The belief in witchcraft was maintained chiefly by that fatal error which had connected the rejection of any supernatural agency in old women with religious scepticism; and it was fostered by the statutes, which with the lawyer admitted of no doubt. “We cannot doubt of the existence of witchcraft, seeing that our law ordains it to be punished by death,” was the argument of Sir George Mackenzie, the great Scottish advocate; nor is it less sad to see such minds as that of the great Dr. Clarke, celebrated for his logical demonstrations, thus reasoning on witchcraft, astrology, and fortune-telling; “All things of this sort, whenever they have any reality in them, are evidently diabolical; and when they have no reality, they are cheats and lying impostures.”[4] The great demonstrator thus confesses “the reality” of these chimeras! Another not less celebrated divine, Dr.

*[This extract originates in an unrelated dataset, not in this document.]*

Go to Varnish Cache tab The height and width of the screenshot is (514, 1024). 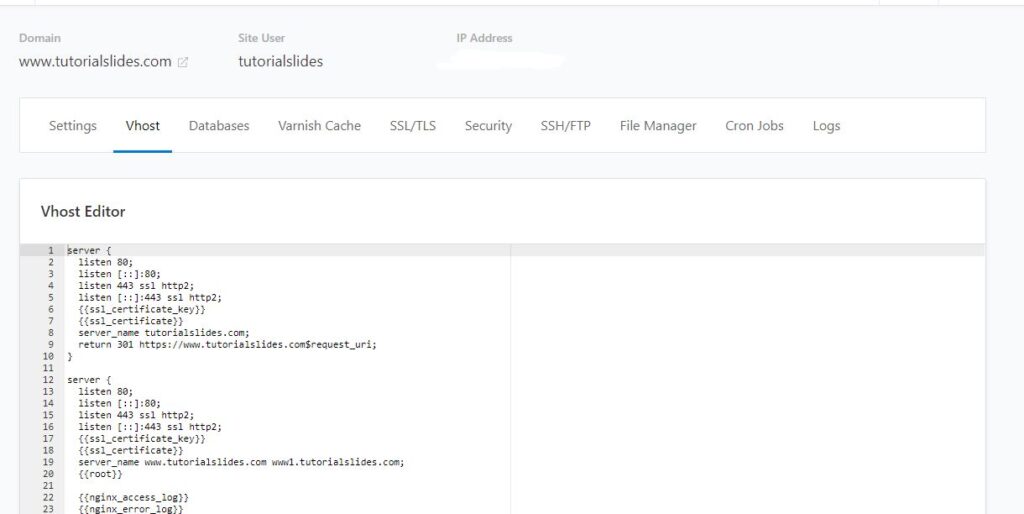319,125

Bentley, infers that “no English priest need affirm the existence of sorcery or witchcraft, since they now have a public law which they neither enacted nor procured, declaring these practices to be felony!”[5] Did the doctor know that churchmen have had no influence in creating that belief, or in enacting this statute?

The gravity of Blackstone seems strangely disturbed when as a lawyer he was compelled to acknowledge its existence. “It is a crime of which one knows not well what account to give.” The commentator on the laws of England found no other resource than to turn to Addison, whose gentle sagacity could only discover that “in general, there has been such a thing as witchcraft, though one cannot give credit to any particular modern instance of it.” Not one of these writers had yet ventured to detect the hallucinations of self-credulity in the victims, and the crimes of remorseless men in their persecutors. The name and the volume of their own countryman had never reached them, who two centuries before had elucidated these chimeras.